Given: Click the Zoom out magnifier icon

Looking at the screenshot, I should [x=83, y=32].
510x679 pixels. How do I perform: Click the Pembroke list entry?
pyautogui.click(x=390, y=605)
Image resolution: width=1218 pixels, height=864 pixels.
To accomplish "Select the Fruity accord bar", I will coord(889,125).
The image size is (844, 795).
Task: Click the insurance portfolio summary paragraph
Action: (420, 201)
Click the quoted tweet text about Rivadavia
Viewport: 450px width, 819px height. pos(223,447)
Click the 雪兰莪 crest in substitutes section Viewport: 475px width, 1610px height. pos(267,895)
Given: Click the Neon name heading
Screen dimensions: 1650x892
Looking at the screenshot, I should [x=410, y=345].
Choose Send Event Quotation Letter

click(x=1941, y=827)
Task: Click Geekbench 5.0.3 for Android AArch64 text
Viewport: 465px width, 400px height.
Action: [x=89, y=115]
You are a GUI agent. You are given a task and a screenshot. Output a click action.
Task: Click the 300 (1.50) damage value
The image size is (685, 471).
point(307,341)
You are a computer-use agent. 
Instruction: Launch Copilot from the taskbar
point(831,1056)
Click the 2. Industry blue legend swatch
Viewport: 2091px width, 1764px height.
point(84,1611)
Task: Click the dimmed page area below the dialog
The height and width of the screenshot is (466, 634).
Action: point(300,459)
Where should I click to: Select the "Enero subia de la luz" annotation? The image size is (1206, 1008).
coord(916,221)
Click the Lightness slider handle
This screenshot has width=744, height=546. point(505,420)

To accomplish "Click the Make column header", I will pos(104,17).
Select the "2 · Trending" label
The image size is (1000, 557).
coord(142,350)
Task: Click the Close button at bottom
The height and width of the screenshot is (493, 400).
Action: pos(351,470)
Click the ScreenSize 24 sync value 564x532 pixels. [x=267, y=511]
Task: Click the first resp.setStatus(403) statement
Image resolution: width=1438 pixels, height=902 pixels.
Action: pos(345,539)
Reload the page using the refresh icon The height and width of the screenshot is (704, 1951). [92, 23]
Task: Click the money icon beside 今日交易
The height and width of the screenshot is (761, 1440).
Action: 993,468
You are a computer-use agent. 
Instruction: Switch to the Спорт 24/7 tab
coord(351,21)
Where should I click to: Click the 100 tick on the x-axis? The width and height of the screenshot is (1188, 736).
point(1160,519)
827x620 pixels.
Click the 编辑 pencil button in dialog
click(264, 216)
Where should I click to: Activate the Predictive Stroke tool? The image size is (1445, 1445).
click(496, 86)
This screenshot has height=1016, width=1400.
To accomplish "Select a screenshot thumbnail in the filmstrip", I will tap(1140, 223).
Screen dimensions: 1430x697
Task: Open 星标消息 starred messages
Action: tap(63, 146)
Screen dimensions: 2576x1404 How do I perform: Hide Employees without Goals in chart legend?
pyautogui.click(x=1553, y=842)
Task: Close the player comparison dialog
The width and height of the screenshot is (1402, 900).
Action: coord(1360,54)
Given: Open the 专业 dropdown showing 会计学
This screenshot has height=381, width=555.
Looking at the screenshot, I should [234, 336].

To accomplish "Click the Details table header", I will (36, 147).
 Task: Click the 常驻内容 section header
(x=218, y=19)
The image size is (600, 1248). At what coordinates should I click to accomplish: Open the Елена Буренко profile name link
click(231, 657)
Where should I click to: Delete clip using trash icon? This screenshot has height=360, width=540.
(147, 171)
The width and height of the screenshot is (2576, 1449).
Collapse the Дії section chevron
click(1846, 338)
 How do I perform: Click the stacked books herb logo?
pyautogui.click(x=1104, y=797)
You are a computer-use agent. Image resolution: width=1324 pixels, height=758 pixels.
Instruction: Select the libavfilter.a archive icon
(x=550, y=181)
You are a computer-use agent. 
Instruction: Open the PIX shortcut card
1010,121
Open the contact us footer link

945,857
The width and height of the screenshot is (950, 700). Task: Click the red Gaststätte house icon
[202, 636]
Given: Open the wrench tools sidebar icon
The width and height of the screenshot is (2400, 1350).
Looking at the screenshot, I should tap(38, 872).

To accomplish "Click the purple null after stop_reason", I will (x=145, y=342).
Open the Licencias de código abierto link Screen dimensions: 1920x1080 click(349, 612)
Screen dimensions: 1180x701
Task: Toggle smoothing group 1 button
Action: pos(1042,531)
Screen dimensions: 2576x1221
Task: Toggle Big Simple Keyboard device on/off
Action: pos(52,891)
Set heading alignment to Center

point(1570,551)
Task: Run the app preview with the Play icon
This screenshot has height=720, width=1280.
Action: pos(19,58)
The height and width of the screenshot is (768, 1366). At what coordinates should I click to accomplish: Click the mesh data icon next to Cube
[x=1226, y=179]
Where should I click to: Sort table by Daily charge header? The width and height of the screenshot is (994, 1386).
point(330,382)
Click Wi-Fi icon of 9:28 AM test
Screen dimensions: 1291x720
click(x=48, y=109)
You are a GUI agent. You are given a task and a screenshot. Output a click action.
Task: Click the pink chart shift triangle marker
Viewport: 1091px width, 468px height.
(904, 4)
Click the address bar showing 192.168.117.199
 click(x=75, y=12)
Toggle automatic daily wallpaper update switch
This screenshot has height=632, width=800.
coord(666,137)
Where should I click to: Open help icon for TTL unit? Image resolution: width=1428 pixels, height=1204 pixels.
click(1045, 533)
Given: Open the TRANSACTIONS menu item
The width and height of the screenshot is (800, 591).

__WRITTEN EXERCISE__:
Reproduce the stretch of records from the line containing "Click the 2. Industry blue legend swatch" through the line containing "Action: 993,468", changing "Lightness" to "Saturation" and leaving everything else untouched.

__CORRECT RESPONSE__:
Click the 2. Industry blue legend swatch
Viewport: 2091px width, 1764px height.
point(84,1611)
Task: Click the dimmed page area below the dialog
The height and width of the screenshot is (466, 634).
Action: point(300,459)
Where should I click to: Select the "Enero subia de la luz" annotation? The image size is (1206, 1008).
coord(916,221)
Click the Saturation slider handle
This screenshot has width=744, height=546. point(505,420)

To accomplish "Click the Make column header", I will pos(104,17).
Select the "2 · Trending" label
The image size is (1000, 557).
coord(142,350)
Task: Click the Close button at bottom
The height and width of the screenshot is (493, 400).
Action: pos(351,470)
Click the ScreenSize 24 sync value 564x532 pixels. [x=267, y=511]
Task: Click the first resp.setStatus(403) statement
Image resolution: width=1438 pixels, height=902 pixels.
Action: pos(345,539)
Reload the page using the refresh icon The height and width of the screenshot is (704, 1951). [92, 23]
Task: Click the money icon beside 今日交易
The height and width of the screenshot is (761, 1440).
Action: 993,468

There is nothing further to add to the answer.